The Men's Health Forum are to press the government to be more specific about how it plans to improve men's health, when it meets the Minister of State for Health, Rosie Winterton, tomorrow.
Despite giving a cautious welcome to the recent Public Health White Paper, the Forum was disappointed that the document failed to address men's health at a strategic level.
'There was no mention of gender at all at a strategic level', said Peter Baker, Director of Men's Health Forum, 'and yet we know that the way men and women view their health and respond to health services is totally different.
'We will be pressing the minister to explain how the government plans to address this issue. The main challenge at the moment, as far as men's health is concerned, is not lack of choice but lack of involvement.
'Men tend to smoke more, drink more alcohol and eat a poorer diet than women but are also less likely also to visit their doctor, leading to an unacceptably poor level of men's health in the UK.

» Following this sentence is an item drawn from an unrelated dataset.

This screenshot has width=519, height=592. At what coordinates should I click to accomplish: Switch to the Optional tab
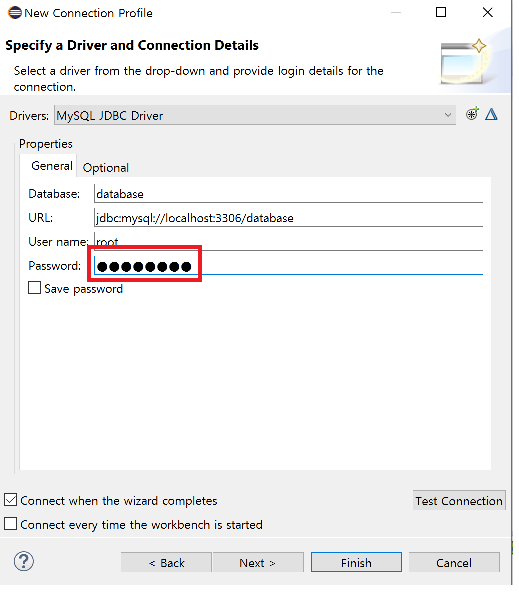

'While men are currently far from fully engaged in their own health, it is equally true that health services are far from fully engaged with men. Health services, particularly primary care, have rarely actively encouraged men to use them. They have not fully understood how best to improve men's health.'
The Forum will be discussing with the minister how to ensure that the words of the White Paper are turned into concrete commitments on men's health by developing tailored approaches to the delivery of services. The Forum will be discussing two areas in particular detail, men's use of pharmacy services and NHS Direct, reflecting Rosie Winterton's ministerial responsibilities.
'I welcome the fact that the white paper creates opportunities to improve men's health, but the crucial test will come at the delivery plan stage which is scheduled for early next year,' said Peter. 'For too long, male health has been the forgotten area of health care in the UK. We will be discussing with the minister how to change that'.